By Stephanie Nebehay
GENEVA (Reuters) - U.S. President Donald Trump risks driving Iran toward nuclear proliferation and worsening a standoff with North Korea if Washington ends a nuclear deal with Iran, former Secretary of State John Kerry said on Thursday.
Kerry, who negotiated the 2015 nuclear deal between Iran and world powers, was speaking a week after Trump refused to certify that Tehran was in compliance, amid growing tensions with Pyongyang over its nuclear and ballistic missile programs.
"If you want to negotiate with (North Korean leader) Kim Jong Un, and your goal is to avoid war and try to be able to have a diplomatic resolution, the worst thing you can do is first threaten to destroy his country in the United Nations," Kerry said.
He was speaking in a private lecture delivered at Geneva's Graduate Institute.
"And secondly, screw around with the deal that has already been made because the message is don't make a deal with the United States, they won't keep their word," he said.
The nuclear deal places Iran under tough restraints, including round-the-clock surveillance and tracking every ounce of uranium produced, Kerry said. "We would notice an uptick in their enrichment, like that," he said, snapping his fingers.
"And nobody that I know of with common sense can understand what the virtue is in accelerating a confrontation with the possibility that they might decide they want to break out and make it (a nuclear bomb) now instead of 10 or 15 or 25 years from now," he said.
If Iran violated the accord, U.N. sanctions would snap back into place, Kerry said. "Moreover, at that point in time folks, we have a year of break-up.
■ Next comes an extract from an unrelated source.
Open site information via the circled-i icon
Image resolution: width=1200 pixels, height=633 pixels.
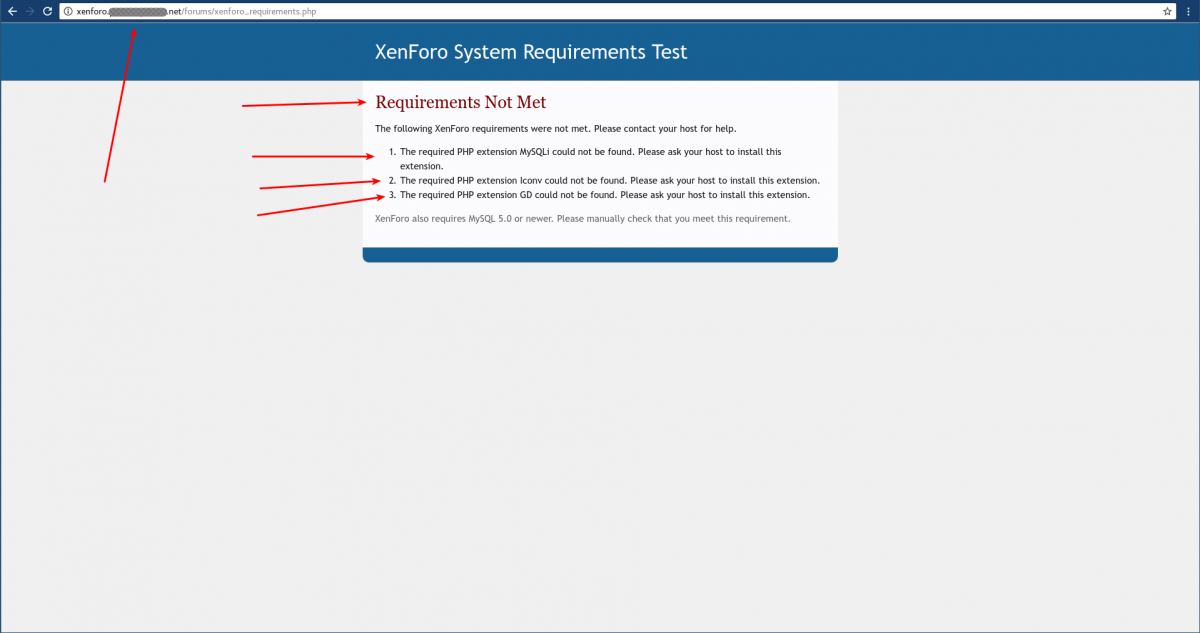(68, 11)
We have all the time that we need in the world to be able to bomb their facilities into submission."
Ending the deal could lead to Iran hiding fissile production facilities "deep in a mountain where we have no insight".
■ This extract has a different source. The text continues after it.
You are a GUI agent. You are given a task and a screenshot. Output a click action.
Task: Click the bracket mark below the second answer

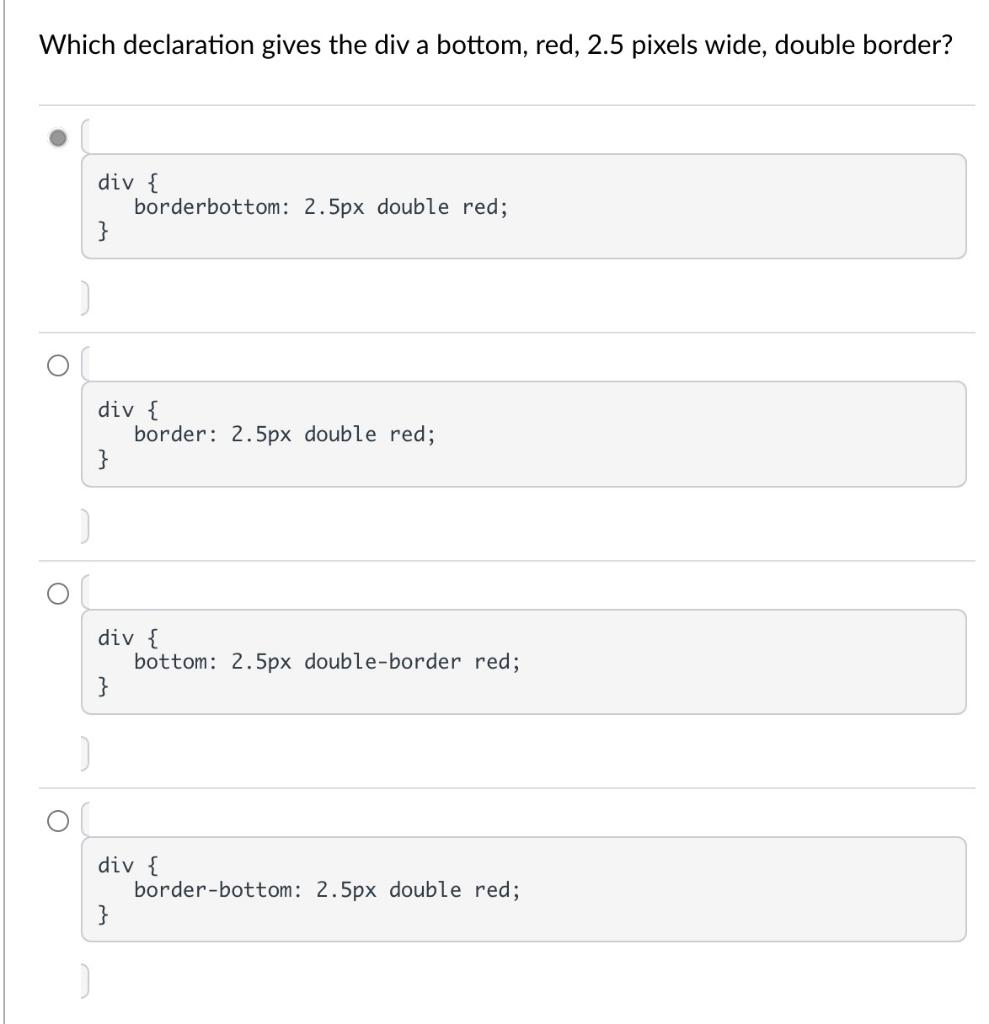[85, 524]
"So the scenario that Trump opens up by saying 'let's get rid of the deal' is actually proliferation, far more damaging and dangerous," Kerry said.
Iranian Supreme Leader Ayatollah Ali Khamenei said on Wednesday that Tehran would stick to its accord as long as the other signatories respected it, but would "shred" the deal if Washington pulled out, state TV reported.
Kerry, speaking on Swiss television RTS on Thursday night, was asked about Trump's habit of tweeting policies and insults.
"More and more Americans are finding the Twitter phenomenon tiring, destructive and interruptive of a genuine kind of dialogue. I think it creates chaos politics which is not good."
On Trump's public undermining of his successor as Secretary of State Rex Tillerson, Kerry said it was "unprecedented and very, very unproductive, even counter-productive".